In many ways, asking my doctor about sexual dysfunction made me unique. While in one study, 7 percent of women surviving with cancer had sought medical help for sexual issues, about 42 percent actually wanted help.
It’s understandable why many women with cancer don’t ask their doctors for help with sexual problems. When I was diagnosed, I thought I was going to die. I was focused on making choices about surgery, chemotherapy and radiation therapy while trying to keep my family intact. In that context, sex falls way down on the priority list.

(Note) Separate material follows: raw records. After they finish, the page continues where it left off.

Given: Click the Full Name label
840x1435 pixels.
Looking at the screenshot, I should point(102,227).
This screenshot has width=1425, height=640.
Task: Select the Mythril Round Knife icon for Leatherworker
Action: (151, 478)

But it turns out that there are important reasons to prioritize sex. As Dr. Stacy Tessler Lindau describes in her recently published “manifesto,” sexual dysfunction can cause relationship strain, which can impact socioeconomic and psychosocial well-being. It can cause a woman to suffer physically and psychologically, leading to poor quality of life and health.
Major Problems With Sexual Function
The reality is that somewhere between 50 percent and 75 percent of women with breast cancer report persistent problems with sexual functioning. Too many women suffer needlessly.
Fortunately, there is a lot of online support for women with cancer. The American Cancer Society website has a section called, “Keeping your sex life going despite cancer treatment.” The Susan B. Komen website has information and links to additional resources like the American Association of Sexuality Educators, Counselors and Therapists and the International Society for the Study of Women’s Sexual Health. Another good source is the section on Sex and Intimacy at Breastcancer.org.
Despite these great options and advice from my doctors about lubricants, I continued having problems.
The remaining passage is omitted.